19. A tamping blade insert comprising:
a body of hard wear-resistant material having a first side and a second opposed side, first and second opposed major surfaces, said surfaces being substantially parallel to each other and defining therebetween a thickness of the body, and first and second opposed shoulders defining therebetween a width of the body; said first side of said body defining a leading edge for a tamping blade, said leading edge being arcuate in shape between the opposed shoulders and said first side of said body having a first relief surface extending inwardly from said first opposed major surface to said leading edge and a second relief surface extending inwardly from said second opposed major surface to said leading edge; said second side and said second major surface being adapted to support the body on said tamping blade for impact loading of said first side of said body.
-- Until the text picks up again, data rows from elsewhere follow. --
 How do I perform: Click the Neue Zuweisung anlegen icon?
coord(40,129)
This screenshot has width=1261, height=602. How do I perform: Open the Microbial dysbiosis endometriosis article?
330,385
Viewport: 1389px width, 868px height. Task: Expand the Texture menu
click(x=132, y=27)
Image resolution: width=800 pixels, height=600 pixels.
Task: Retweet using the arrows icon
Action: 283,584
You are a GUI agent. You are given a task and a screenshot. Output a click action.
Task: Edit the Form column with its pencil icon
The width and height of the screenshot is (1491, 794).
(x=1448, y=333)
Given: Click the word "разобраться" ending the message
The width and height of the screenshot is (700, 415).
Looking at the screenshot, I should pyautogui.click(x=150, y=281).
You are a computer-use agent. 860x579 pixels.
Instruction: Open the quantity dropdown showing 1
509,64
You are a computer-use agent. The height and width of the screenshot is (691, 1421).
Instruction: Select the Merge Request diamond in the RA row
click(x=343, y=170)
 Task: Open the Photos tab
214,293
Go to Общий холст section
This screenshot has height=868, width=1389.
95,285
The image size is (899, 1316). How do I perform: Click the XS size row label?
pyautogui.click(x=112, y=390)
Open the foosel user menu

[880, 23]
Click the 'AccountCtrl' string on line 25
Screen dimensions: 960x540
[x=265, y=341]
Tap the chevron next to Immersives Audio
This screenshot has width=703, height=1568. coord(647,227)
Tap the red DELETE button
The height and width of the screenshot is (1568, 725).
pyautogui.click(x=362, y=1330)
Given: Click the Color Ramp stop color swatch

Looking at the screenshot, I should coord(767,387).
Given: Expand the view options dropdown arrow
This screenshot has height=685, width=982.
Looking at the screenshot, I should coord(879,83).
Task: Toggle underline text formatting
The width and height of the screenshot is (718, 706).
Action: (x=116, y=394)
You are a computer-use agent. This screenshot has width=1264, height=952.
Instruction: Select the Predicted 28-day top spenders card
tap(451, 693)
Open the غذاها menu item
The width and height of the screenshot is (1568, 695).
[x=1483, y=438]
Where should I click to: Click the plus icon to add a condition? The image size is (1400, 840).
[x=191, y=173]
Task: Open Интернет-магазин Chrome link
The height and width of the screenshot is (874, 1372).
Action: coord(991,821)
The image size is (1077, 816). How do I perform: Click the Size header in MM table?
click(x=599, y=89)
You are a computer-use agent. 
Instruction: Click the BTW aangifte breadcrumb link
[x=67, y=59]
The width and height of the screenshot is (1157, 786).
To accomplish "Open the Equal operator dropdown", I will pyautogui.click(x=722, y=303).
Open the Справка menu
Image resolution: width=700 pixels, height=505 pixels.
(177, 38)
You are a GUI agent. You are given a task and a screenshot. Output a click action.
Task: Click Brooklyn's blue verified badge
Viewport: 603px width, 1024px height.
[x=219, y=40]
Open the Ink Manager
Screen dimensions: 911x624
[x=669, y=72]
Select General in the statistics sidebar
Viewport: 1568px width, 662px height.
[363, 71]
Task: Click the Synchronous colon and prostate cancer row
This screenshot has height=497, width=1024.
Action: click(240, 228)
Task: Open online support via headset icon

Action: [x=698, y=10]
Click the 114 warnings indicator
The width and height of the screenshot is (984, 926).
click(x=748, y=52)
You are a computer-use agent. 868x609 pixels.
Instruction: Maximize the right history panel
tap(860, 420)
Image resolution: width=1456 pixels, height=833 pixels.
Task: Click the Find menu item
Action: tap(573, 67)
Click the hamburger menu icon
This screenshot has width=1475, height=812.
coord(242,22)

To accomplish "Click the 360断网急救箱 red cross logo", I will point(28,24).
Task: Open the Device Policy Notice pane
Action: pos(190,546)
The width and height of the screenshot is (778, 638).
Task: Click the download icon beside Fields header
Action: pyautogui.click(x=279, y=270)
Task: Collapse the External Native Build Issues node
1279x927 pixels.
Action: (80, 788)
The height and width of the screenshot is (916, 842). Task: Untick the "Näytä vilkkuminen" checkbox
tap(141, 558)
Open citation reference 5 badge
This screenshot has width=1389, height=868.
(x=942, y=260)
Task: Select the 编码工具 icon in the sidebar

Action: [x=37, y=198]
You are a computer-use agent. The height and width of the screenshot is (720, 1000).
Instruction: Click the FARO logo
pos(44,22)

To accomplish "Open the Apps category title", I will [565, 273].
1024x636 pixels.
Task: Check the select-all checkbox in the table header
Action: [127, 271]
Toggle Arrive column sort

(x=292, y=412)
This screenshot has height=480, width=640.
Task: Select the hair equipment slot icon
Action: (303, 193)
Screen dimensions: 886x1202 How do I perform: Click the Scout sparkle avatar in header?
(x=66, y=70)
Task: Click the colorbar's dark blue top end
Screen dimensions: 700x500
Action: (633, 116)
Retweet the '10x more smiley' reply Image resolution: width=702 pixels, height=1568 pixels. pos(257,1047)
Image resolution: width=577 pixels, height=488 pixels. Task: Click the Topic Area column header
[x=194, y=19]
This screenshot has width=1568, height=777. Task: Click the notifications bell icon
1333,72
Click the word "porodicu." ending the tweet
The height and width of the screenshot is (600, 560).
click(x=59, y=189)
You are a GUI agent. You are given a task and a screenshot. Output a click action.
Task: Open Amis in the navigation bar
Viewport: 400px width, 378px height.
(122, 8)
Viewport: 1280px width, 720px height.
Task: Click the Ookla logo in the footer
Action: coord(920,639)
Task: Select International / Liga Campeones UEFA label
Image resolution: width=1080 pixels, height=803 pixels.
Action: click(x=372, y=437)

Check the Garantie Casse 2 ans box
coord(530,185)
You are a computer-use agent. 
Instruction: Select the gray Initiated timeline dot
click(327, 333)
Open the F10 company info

12. A tamping blade comprising:
a blade shoe of steel adapted for mounting on an end of a support arm, said blade shoe having a cut-out at a leading edge thereof to support at least one wear resistant insert; and at least one wear resistant insert rigidly positioned in said cut-out of the blade shoe, said at least one insert being of wear resistant material and comprising: a body having a first side and a second opposed side, first and second opposed major surfaces, said surfaces defining therebetween a thickness of the body, and first and second opposed shoulders defining therebetween a width of the body; said first side of said body defining a leading edge for a tamping blade, said leading edge being arcuate in shape between the opposed shoulders, and a first relief surface extending inwardly from the first opposed major surface to the leading edge; said second side and said second major surface being adapted to support the body on said tamping blade for impact loading of said first side of said body.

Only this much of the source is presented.